_文档段落_:
━━━

Python 模拟登录和抓取文章

1. 模拟登录

    需要拿到登录的url, headers, 抓取登录表单所需要的信息。

    抓取表单信息代码如下:

def _prepare_login_form_data(self, username, password):
    """Get data for login submission"""
    response = self._session.get(CsdnHelper.csdn_login_url)
    login_page = BeautifulSoup(response.text, "lxml")
    login_form = login_page.find('form', id='fm1')

    lt = login_form.find('input', attrs={'name': 'lt'})['value']
    execution = login_form.find('input', attrs={'name': 'execution'})['value']
    eventId = login_form.find('input', attrs={'name': '_eventId'})['value']

    form = {
        "username": username,
        "password": password,
        "lt": lt,
        "execution": execution,
        "_eventId": eventId
    }

    return form
登录表单所需要的用户名和密码通过raw_input输入
if __name__ == '__main__':
    csdn_helper = CsdnHelper()
    username = raw_input("Input the username:")
    password = raw_input("Input the password:")
    if csdn_helper.login(username, password):
        csdn_helper.readArticles()
    else:
        print("Login failed, denied for the former steps!")

通过post方法将发送登录请求,并获取cookie
    def login(self, username, password):
        """login main function"""
        form_data = self._prepare_login_form_data(username, password)
        response = self._session.post(CsdnHelper.csdn_login_url, data=form_data)
        #valid = False
        if 'UserNick' in response.cookies:
            nick = response.cookies['UserNick']
            print("Login succeed")
            print(urllib.unquote(nick))
            return True
        else:
            print("Login failed, invalid username or password")
            return False

2. 登录成功后开始抓取文章的标题和url
    def _get_blog_count(self):
        """Get total counts of blog"""
        response = self._session.get(CsdnHelper.blog_url)

━━━

_给定题目 1_: 请用两句话概括上面这篇关于 Python 模拟登录和抓取文章的文档段落。
上面的文档段落与这些条目出自不同的来源。

一组数据

━━━

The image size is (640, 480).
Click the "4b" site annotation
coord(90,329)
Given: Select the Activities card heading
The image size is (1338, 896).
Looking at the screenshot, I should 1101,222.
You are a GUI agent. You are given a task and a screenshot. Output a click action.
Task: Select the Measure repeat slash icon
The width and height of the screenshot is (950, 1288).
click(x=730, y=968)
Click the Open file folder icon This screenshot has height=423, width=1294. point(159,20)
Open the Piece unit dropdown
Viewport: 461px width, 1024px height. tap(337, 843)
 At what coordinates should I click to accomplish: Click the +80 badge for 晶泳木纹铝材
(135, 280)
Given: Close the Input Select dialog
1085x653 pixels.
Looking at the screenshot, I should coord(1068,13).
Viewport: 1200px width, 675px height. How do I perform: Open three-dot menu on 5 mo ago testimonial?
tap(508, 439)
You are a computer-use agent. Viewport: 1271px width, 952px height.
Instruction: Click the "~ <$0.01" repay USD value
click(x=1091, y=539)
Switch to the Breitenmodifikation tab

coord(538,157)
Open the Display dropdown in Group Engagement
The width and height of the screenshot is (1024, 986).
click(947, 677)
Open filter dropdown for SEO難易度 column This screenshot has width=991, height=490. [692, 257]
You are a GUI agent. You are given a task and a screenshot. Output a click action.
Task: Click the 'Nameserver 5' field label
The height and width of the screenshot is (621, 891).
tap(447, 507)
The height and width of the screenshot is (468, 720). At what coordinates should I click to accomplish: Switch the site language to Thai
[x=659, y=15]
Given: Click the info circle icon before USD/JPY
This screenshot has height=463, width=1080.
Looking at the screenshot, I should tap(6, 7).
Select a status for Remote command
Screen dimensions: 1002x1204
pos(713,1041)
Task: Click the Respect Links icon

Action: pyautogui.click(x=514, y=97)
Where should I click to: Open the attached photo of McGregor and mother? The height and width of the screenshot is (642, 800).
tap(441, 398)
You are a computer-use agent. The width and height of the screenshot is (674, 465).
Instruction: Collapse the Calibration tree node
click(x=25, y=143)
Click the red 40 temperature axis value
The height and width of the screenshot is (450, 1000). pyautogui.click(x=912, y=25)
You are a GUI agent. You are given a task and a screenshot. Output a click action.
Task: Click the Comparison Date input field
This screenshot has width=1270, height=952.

━━━

_给定题目 2_: 请逐字照录条目中从含有“Viewport: 1200px width, 675px”的那一行起，到含有“The height and width of the screenshot is (450, 1000).”的那一行为止（两行均包括在内）的各行。

_任务结果 1_: 模拟登录需要拿到登录的 url、headers 以及登录表单所需的信息。用户名和密码通过 raw_input 输入，再通过 post 方法发送登录请求并获取 cookie，登录成功后开始抓取文章的标题和 url。

_任务结果 2_:
Viewport: 1200px width, 675px height. How do I perform: Open three-dot menu on 5 mo ago testimonial?
tap(508, 439)
You are a computer-use agent. Viewport: 1271px width, 952px height.
Instruction: Click the "~ <$0.01" repay USD value
click(x=1091, y=539)
Switch to the Breitenmodifikation tab

coord(538,157)
Open the Display dropdown in Group Engagement
The width and height of the screenshot is (1024, 986).
click(947, 677)
Open filter dropdown for SEO難易度 column This screenshot has width=991, height=490. [692, 257]
You are a GUI agent. You are given a task and a screenshot. Output a click action.
Task: Click the 'Nameserver 5' field label
The height and width of the screenshot is (621, 891).
tap(447, 507)
The height and width of the screenshot is (468, 720). At what coordinates should I click to accomplish: Switch the site language to Thai
[x=659, y=15]
Given: Click the info circle icon before USD/JPY
This screenshot has height=463, width=1080.
Looking at the screenshot, I should tap(6, 7).
Select a status for Remote command
Screen dimensions: 1002x1204
pos(713,1041)
Task: Click the Respect Links icon

Action: pyautogui.click(x=514, y=97)
Where should I click to: Open the attached photo of McGregor and mother? The height and width of the screenshot is (642, 800).
tap(441, 398)
You are a computer-use agent. The width and height of the screenshot is (674, 465).
Instruction: Collapse the Calibration tree node
click(x=25, y=143)
Click the red 40 temperature axis value
The height and width of the screenshot is (450, 1000). pyautogui.click(x=912, y=25)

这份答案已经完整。